Instrução 1 ::
Indique todas as coisas que a aparência faz, segundo a frase que começa por «Ela cobre» no texto sobre as aparências em Portugal.
Instrução 2 ::
Escreva o que vem a seguir no texto sobre as aparências em Portugal, começando logo depois da última frase.

Texto para ler ::
☆ ☆ ☆ ☆ ☆ ☆ ☆

Se os tipos da Web Summit ainda não sabiam, ficaram a saber: em Portugal, as aparências são para se respeitar. Os portugueses adoram as aparências e não gostam que lhes toquem nessa espécie de sagrado. Pode fazer-se e dizer-se quase tudo, mas é absolutamente inconveniente que se saiba.

A aparência é a manta preferida dos portugueses. Ela cobre a ignorância, dá respeitabilidade a quem não a tem, sossega a população, permite que negócios ilegítimos se concretizem dentro da lei, faz-nos acreditar que somos bem melhores do que aquilo que somos. 
A aparência portuguesa traduz-se bem naquele adágio brasileiro “me engana que eu gosto”.

Nas últimas horas, o país mediático lá descobriu que se faziam jantares de gala no Panteão Nacional. Pior: eles não eram proibidos, pois até havia lei para os regulamentar e, sacrilégio dos sacrilégios, o jantar de encerramento da Web Summit só fora o último.
O primeiro-ministro logo se disse chocado. Ninguém sabe se com a autorização que o seu Ministro da Cultura tacitamente deu para estes jantares entre memórias fúnebres do Camões, Vasco da Gama e Nuno Álvares Pereira, se com a lei que outros fizeram e ele aceitou, se com a sua própria ignorância sobre as leis e regulamentos do país.

☆ ☆ ☆ ☆ ☆ ☆ ☆

Dados guardados ::

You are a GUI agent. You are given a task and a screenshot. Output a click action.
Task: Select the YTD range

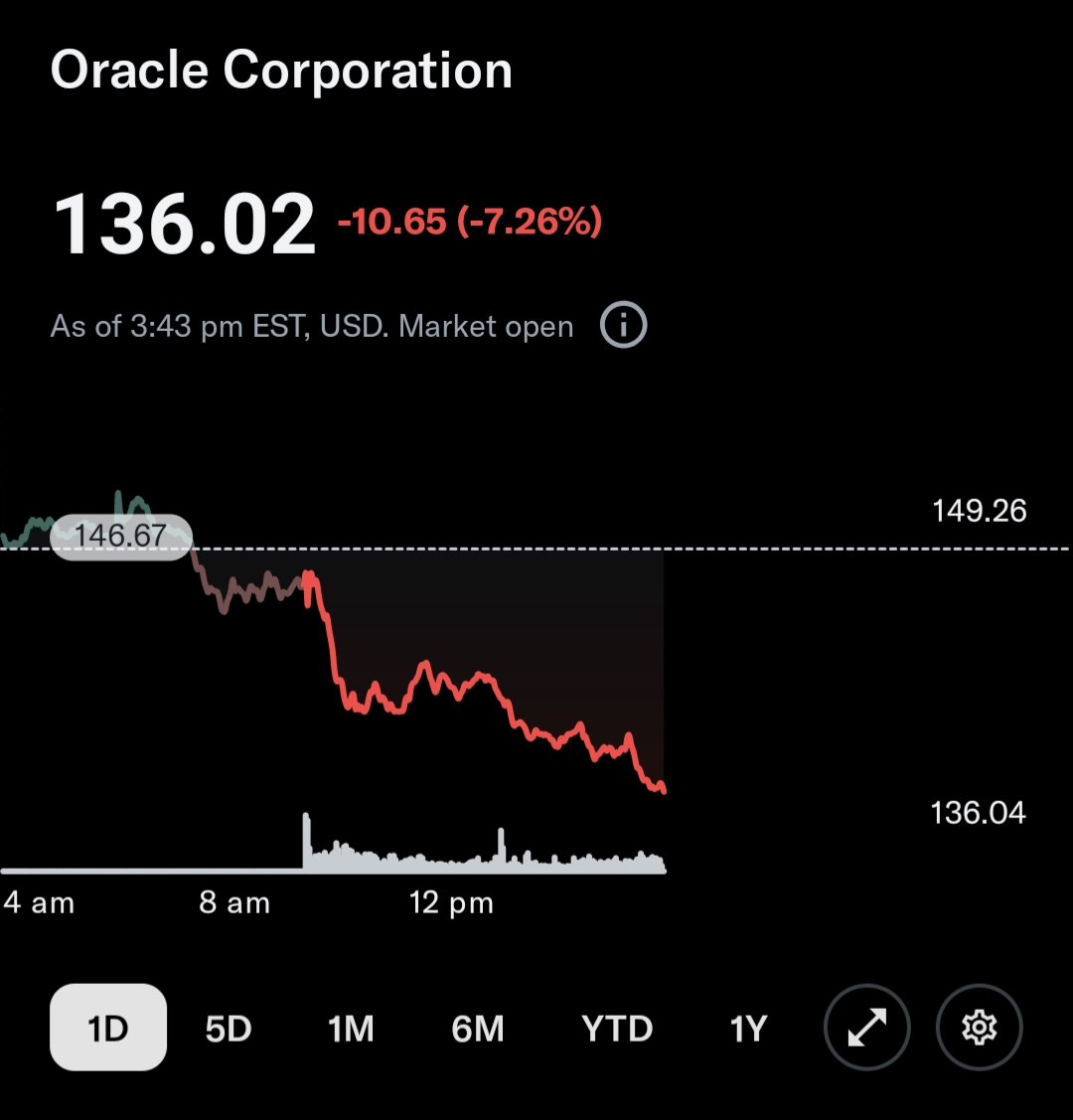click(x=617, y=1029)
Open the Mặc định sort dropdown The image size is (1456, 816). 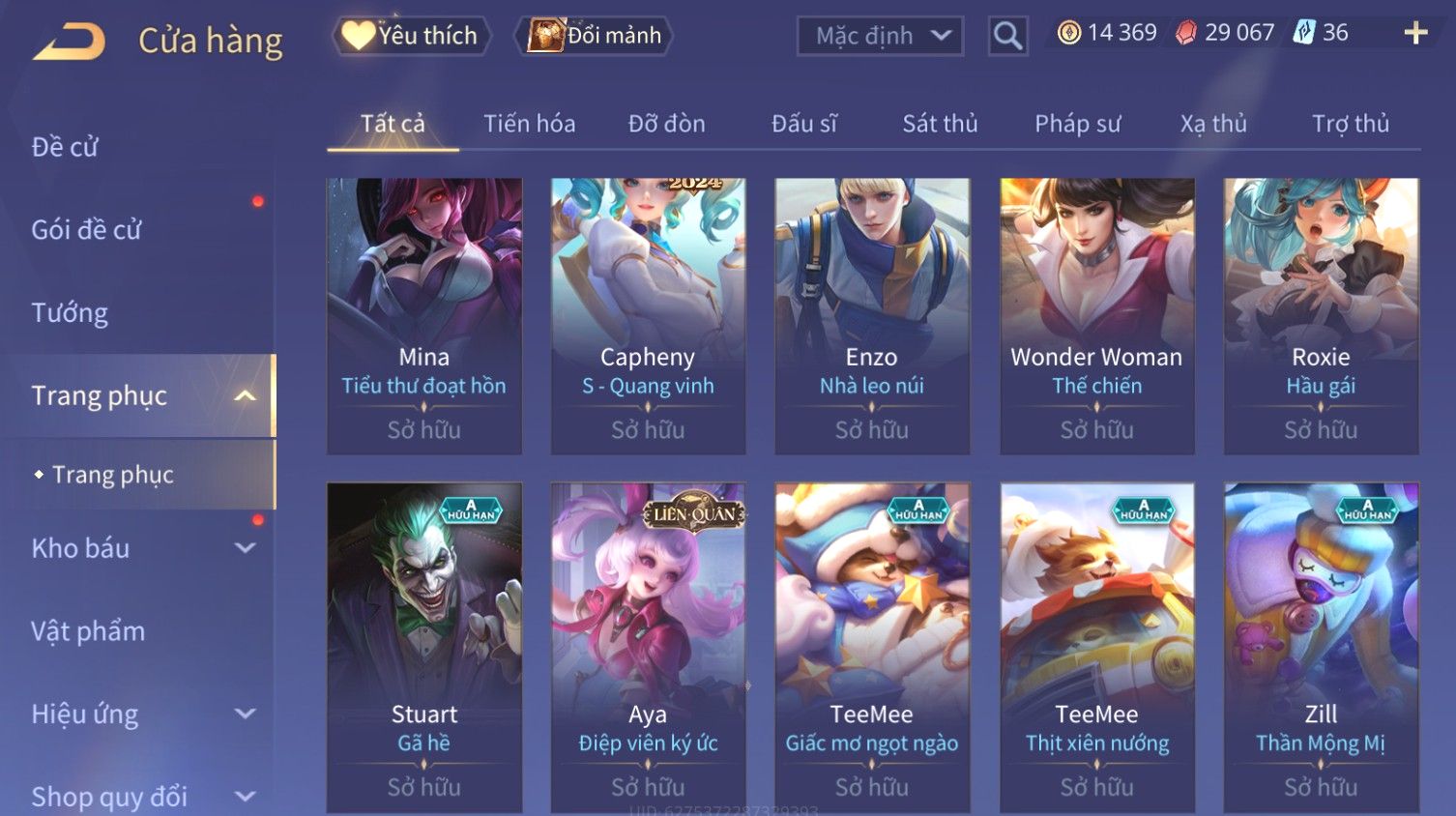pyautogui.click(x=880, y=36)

☆ ☆ ☆ ☆ ☆ ☆ ☆

Resposta 1 ::
- Cobre a ignorância
- Dá respeitabilidade a quem não a tem
- Sossega a população
- Permite que negócios ilegítimos se concretizem dentro da lei
- Faz-nos acreditar que somos bem melhores do que aquilo que somos

Resposta 2 ::
Concorrendo com o estado de choque de António Costa para globo de ouro do fingimento político está a indignação do maior partido da oposição e criador da lei que permite estas ceias de gala, na companhia da morte.
Entretanto, o povo, que supostamente deve estar indignado, revoltado, chocado leva com outra “revelação”: «Aqui não há corpos! Há sempre essa confusão. No átrio central do Panteão Nacional encontram-se os cenotáfios, que são memoriais fúnebres, do Infante Dom Henrique, de Nuno Alvares Pereira, Camões, Pedro Álvares Cabral, Afonso de Albuquerque, Vasco da Gama. O que aconteceu na sexta-feira foi um jantar, entre outros que se realizam aqui, no corpo central do monumento, de acordo com o regulamento que está em vigor.», disse a Diretora do Panteão Nacional, Isabel Melo.

Ah bom, no Panteão não estão os restos mortais dos nossos maiores, só uma espécie de memorial. Isso deixa-me mais descansado, mas também algo desconsolado. Sendo assim, acho que até podemos subir de nível e passar de jantares de gala a um concurso da Elite Model Look. Acho que a memória do Camões apreciaria. Por outro lado, nem é preciso estar preocupado em atirar as culpas para o governo anterior, porque a culpa já tem dono: o Regulamento, obviamente.

Enquanto aguardamos nova bronca do governo ou da oposição, era bom que quem nos governa passasse uma vista de olhos pelas leis, decretos-lei e regulamentos que aprovou nos últimos anos, porque já não há paciência para tanta indignação, revolta e estados de choque com aquilo que eles próprios fizeram. Se não têm mais nada para nos dizer, vão jantar com a morte e depois contem como foi.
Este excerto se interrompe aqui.